→ Source material

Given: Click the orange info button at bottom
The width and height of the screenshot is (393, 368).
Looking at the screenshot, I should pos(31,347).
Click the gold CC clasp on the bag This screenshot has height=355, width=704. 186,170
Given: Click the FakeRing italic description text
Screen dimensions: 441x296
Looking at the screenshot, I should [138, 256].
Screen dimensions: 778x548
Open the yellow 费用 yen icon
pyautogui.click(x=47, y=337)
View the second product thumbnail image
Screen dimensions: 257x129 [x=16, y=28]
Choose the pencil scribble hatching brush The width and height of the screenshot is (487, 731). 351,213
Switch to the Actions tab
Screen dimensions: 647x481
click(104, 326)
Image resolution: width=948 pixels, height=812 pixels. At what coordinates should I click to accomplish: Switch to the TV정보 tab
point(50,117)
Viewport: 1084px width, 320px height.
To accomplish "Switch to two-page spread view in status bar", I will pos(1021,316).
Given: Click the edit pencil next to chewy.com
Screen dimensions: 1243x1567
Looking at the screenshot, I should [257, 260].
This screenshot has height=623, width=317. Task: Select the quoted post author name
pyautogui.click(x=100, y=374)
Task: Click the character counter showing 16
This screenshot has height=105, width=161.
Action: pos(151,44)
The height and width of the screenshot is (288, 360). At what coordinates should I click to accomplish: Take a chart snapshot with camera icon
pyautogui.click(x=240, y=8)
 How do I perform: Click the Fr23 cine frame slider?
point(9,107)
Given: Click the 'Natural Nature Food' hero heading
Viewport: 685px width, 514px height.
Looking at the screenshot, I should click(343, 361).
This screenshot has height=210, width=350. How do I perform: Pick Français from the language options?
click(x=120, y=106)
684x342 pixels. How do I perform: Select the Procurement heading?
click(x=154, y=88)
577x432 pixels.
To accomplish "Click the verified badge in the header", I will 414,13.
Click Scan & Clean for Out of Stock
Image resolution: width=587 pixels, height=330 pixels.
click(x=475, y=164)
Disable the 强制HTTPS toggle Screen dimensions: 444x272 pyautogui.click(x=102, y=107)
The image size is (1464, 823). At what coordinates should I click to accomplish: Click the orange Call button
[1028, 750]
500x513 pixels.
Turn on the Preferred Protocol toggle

→ What to work on
Could you give the data again, word for word?

→ Response to this task
Given: Click the orange info button at bottom
The width and height of the screenshot is (393, 368).
Looking at the screenshot, I should pos(31,347).
Click the gold CC clasp on the bag This screenshot has height=355, width=704. 186,170
Given: Click the FakeRing italic description text
Screen dimensions: 441x296
Looking at the screenshot, I should [138, 256].
Screen dimensions: 778x548
Open the yellow 费用 yen icon
pyautogui.click(x=47, y=337)
View the second product thumbnail image
Screen dimensions: 257x129 [x=16, y=28]
Choose the pencil scribble hatching brush The width and height of the screenshot is (487, 731). 351,213
Switch to the Actions tab
Screen dimensions: 647x481
click(104, 326)
Image resolution: width=948 pixels, height=812 pixels. At what coordinates should I click to accomplish: Switch to the TV정보 tab
point(50,117)
Viewport: 1084px width, 320px height.
To accomplish "Switch to two-page spread view in status bar", I will pos(1021,316).
Given: Click the edit pencil next to chewy.com
Screen dimensions: 1243x1567
Looking at the screenshot, I should [257, 260].
This screenshot has height=623, width=317. Task: Select the quoted post author name
pyautogui.click(x=100, y=374)
Task: Click the character counter showing 16
This screenshot has height=105, width=161.
Action: pos(151,44)
The height and width of the screenshot is (288, 360). At what coordinates should I click to accomplish: Take a chart snapshot with camera icon
pyautogui.click(x=240, y=8)
 How do I perform: Click the Fr23 cine frame slider?
point(9,107)
Given: Click the 'Natural Nature Food' hero heading
Viewport: 685px width, 514px height.
Looking at the screenshot, I should click(343, 361).
This screenshot has height=210, width=350. How do I perform: Pick Français from the language options?
click(x=120, y=106)
684x342 pixels. How do I perform: Select the Procurement heading?
click(x=154, y=88)
577x432 pixels.
To accomplish "Click the verified badge in the header", I will 414,13.
Click Scan & Clean for Out of Stock
Image resolution: width=587 pixels, height=330 pixels.
click(x=475, y=164)
Disable the 强制HTTPS toggle Screen dimensions: 444x272 pyautogui.click(x=102, y=107)
The image size is (1464, 823). At what coordinates should I click to accomplish: Click the orange Call button
[1028, 750]
500x513 pixels.
Turn on the Preferred Protocol toggle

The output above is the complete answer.